Des militants de Greenpeace escaladent la Sagrada Familia de Barcelone

Des militants de Greenpeace suspendus par des câbles sur la façade de la Sagrada Familia, monument emblématique de Barcelone (Espagne), le 8 novembre 2013.
Des militants de Greenpeace suspendus par des câbles sur la façade de la Sagrada Familia, monument emblématique de Barcelone (Espagne), le 8 novembre 2013. (JOSEP LAGO / AFP)

Ils ont déroulé des banderoles appelant à la libération de membres de l'ONG écologiste détenus en Russie.

Une dizaine de militants de Greenpeace ont escaladé, vendredi 8 novembre, la façade de la Sagrada Familia de Barcelone, en Espagne. Ils portaient des pancartes réclamant la libération des membres d'équipage du navire de l'organisation, détenus en Russie depuis la fin du mois de septembre. Sur l'une des façades de la basilique, œuvre de l'architecte catalan Antoni Gaudi, les militants, soutenus par des cordes, ont déployé des banderoles portant des photos de leurs trente camarades emprisonnés, accompagnées du mot "liberté" en anglais, espagnol et catalan.

Les manifestants sont restés environ trois heures accrochés à la façade. "Nous avons choisi la Sagrada Familia parce qu'elle est connue dans le monde entier. Nous voulons transmettre notre message de liberté pour nos camarades au monde entier", a expliqué le porte-parole de Greenpeace à Barcelone, Luis Ferreirim.

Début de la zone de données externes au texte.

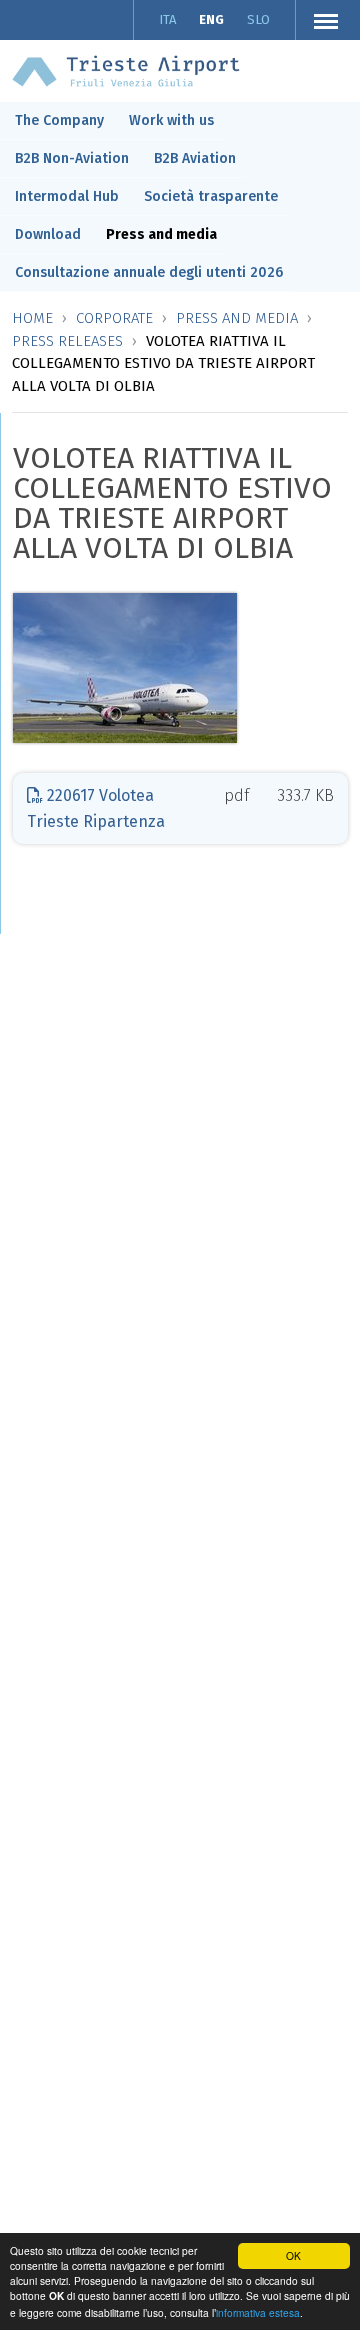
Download (48, 234)
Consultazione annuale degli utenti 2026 (149, 272)
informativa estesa (258, 2312)
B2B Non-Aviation (72, 158)
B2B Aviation (195, 158)
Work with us (171, 120)
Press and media (161, 234)
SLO (258, 19)
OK (293, 2255)
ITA (167, 19)
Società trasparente (211, 196)
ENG (211, 19)
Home (32, 318)
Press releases (67, 341)
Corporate (114, 318)
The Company (59, 120)
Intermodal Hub (67, 196)
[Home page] (126, 69)
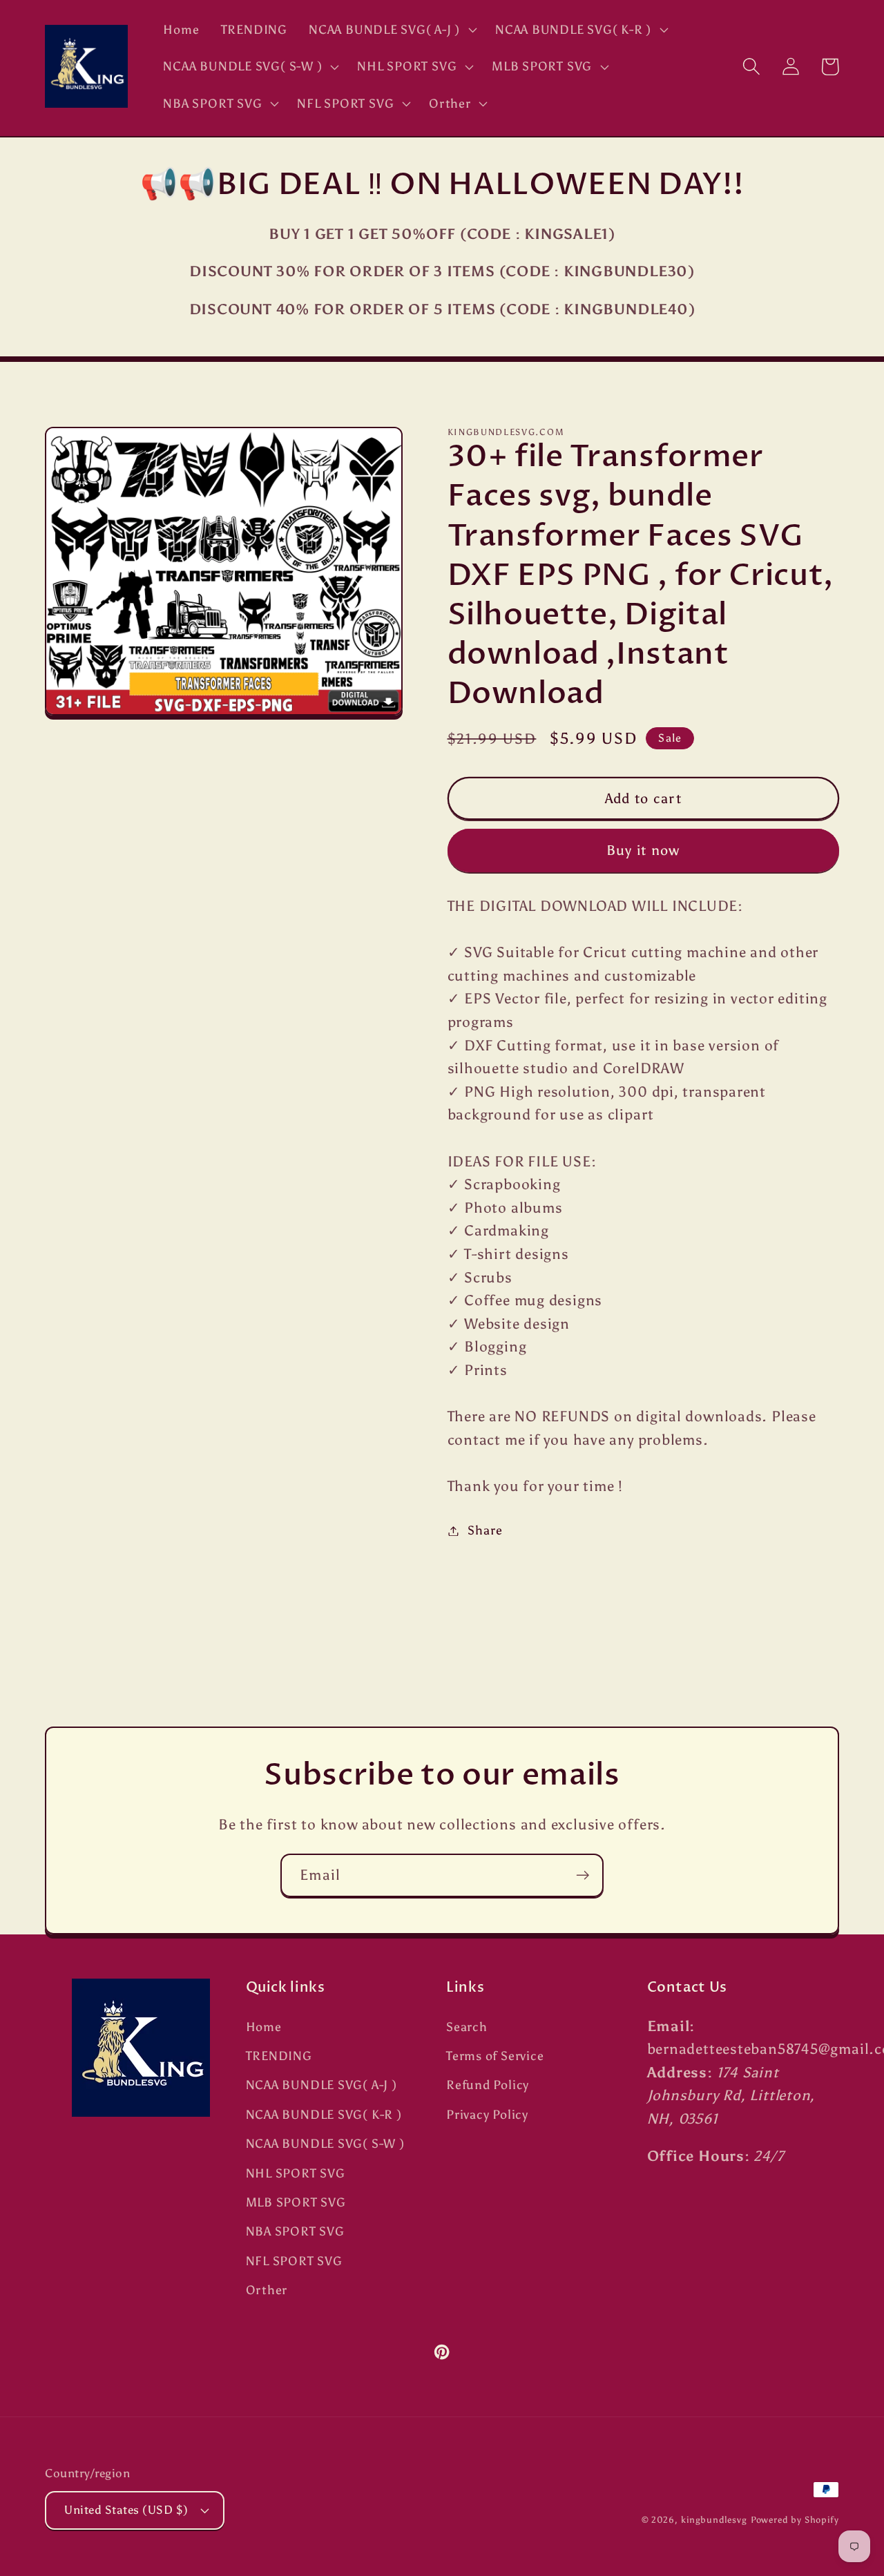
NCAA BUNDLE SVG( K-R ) (324, 2114)
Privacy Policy (487, 2114)
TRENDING (279, 2056)
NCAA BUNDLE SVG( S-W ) (325, 2143)
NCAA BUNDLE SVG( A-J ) (321, 2085)
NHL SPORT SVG (295, 2173)
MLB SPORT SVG (296, 2202)
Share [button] (485, 1530)
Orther (267, 2290)
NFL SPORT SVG (294, 2261)
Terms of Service (495, 2056)
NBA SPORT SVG (295, 2231)
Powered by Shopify (795, 2520)
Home (264, 2027)
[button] (391, 29)
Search (467, 2027)
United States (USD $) (126, 2510)
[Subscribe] (582, 1875)
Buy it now (643, 850)
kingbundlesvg (714, 2520)
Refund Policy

Depuis septembre, l'affaire de l'Arctic Sunrise a suscité une vague de protestation dans plusieurs pays. Le 5 octobre, plusieurs milliers de personnes, à Londres, Helsinki, Paris, Stockholm ou Vienne, avaient manifesté leur soutien à l'équipage du navire. Le 26 octobre, un militant de Greenpeace s'était également suspendu à la tour Eiffel pour porter la cause de ses collègues.

Le navire Arctic Sunrise, qui bat pavillon néerlandais, a été arraisonné en mer de Barents, le 19 septembre, par un commando des garde-côtes russes. L'équipage, composé de 30 personnes dont 28 militants de l'ONG, de 18 nationalités différentes, est actuellement détenu à Mourmansk, dans le nord-ouest de la Russie. Les militants avaient été interceptés alors qu'ils tentaient de déployer une banderole sur une plate-forme pétrolière du géant russe Gazprom pour protester contre l'exploitation de la région arctique.